**PROMPT:**
Filter the entries, keeping every line with the word "PORTS".

**EXERCISE INPUTS:**
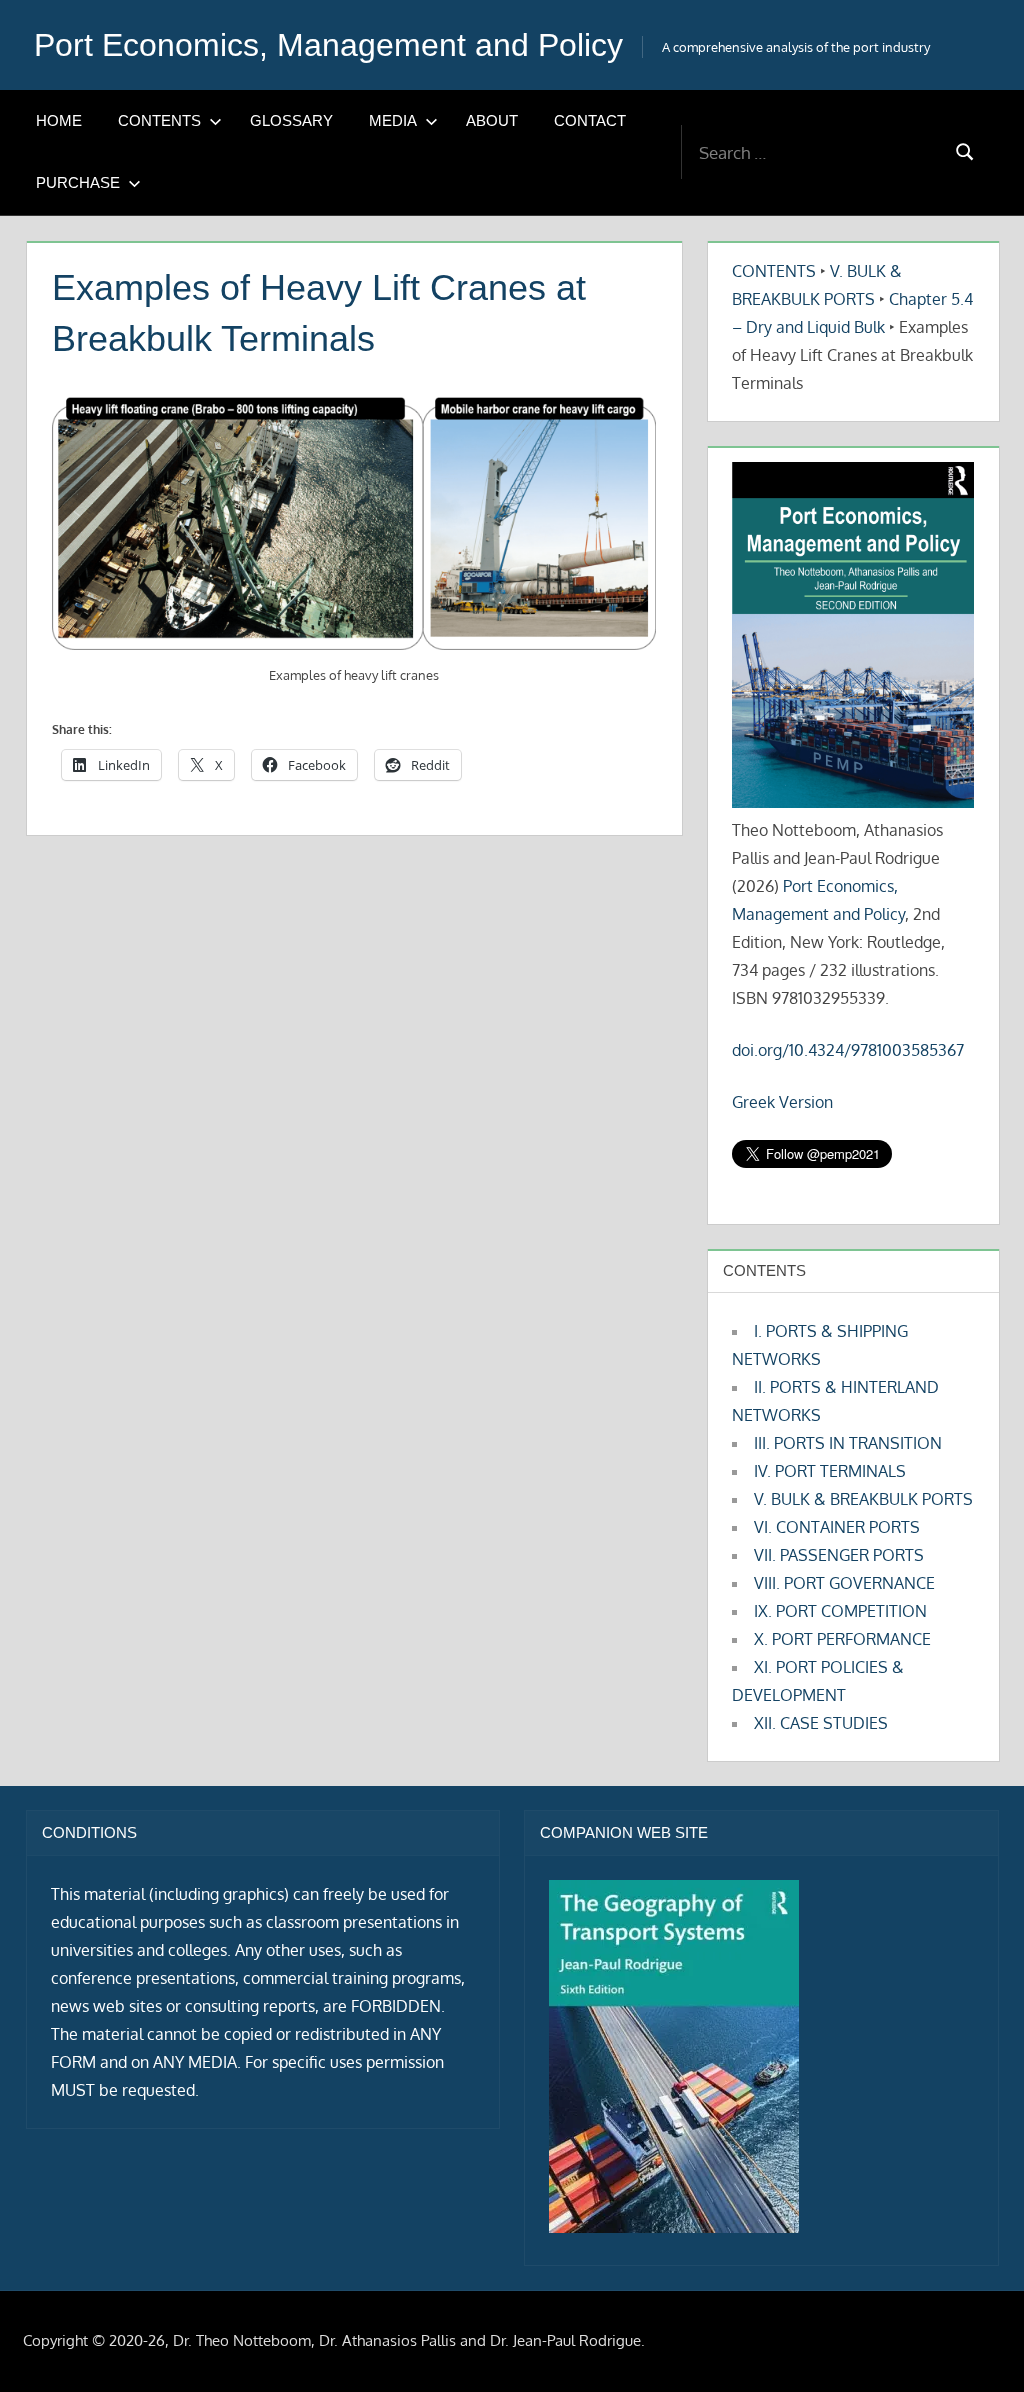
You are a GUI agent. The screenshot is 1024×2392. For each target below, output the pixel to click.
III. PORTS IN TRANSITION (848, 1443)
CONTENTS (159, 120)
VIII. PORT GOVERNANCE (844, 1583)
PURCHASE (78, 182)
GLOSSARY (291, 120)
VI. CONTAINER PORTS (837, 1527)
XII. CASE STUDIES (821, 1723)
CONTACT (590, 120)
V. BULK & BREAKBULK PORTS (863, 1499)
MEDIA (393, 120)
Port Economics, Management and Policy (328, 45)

**SOLUTION TO THIS TASK:**
III. PORTS IN TRANSITION (848, 1443)
VI. CONTAINER PORTS (837, 1527)
V. BULK & BREAKBULK PORTS (863, 1499)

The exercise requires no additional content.